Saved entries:
————————

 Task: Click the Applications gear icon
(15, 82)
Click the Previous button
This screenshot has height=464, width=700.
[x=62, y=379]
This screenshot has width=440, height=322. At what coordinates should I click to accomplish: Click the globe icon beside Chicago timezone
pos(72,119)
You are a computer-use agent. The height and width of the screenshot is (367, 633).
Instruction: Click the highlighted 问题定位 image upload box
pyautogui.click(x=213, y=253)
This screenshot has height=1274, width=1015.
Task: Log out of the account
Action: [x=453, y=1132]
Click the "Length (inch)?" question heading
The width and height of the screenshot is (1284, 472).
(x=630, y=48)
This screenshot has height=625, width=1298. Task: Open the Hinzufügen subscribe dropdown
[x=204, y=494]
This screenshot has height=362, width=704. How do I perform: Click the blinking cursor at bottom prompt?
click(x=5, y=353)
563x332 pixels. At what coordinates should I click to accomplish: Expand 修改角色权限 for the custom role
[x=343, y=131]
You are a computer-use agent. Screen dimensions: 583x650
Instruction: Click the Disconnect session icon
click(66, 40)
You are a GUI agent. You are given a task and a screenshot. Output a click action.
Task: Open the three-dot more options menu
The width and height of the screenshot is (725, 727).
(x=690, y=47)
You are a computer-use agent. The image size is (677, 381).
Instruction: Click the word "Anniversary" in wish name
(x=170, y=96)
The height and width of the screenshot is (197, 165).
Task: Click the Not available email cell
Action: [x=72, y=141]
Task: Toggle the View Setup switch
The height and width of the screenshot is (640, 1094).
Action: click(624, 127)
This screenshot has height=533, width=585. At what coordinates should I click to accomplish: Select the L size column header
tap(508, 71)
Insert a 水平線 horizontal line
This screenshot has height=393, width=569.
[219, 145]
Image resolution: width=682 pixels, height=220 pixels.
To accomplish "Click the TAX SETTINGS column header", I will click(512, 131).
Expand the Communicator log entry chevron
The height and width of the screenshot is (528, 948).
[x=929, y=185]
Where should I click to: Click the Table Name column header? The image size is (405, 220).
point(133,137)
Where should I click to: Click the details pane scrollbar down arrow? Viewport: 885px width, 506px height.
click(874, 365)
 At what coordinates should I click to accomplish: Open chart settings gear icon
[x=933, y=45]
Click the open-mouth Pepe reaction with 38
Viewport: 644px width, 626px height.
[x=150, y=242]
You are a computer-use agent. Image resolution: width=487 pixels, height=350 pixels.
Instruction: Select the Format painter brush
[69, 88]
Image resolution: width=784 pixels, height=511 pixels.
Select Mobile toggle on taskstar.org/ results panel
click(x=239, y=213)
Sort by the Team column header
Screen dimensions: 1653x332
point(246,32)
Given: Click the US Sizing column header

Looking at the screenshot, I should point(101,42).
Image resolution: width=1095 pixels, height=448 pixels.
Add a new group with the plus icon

————————

### WHAT YOU ARE ASKED TO DO
Among the entries above, copy exactly only the lines starting with the one containing "You are a computer-use agent. Screen" and going through the one containing "You are a computer-use agent. The image", both ends included.

### SOLUTION
You are a computer-use agent. Screen dimensions: 583x650
Instruction: Click the Disconnect session icon
click(66, 40)
You are a GUI agent. You are given a task and a screenshot. Output a click action.
Task: Open the three-dot more options menu
The width and height of the screenshot is (725, 727).
(x=690, y=47)
You are a computer-use agent. The image size is (677, 381).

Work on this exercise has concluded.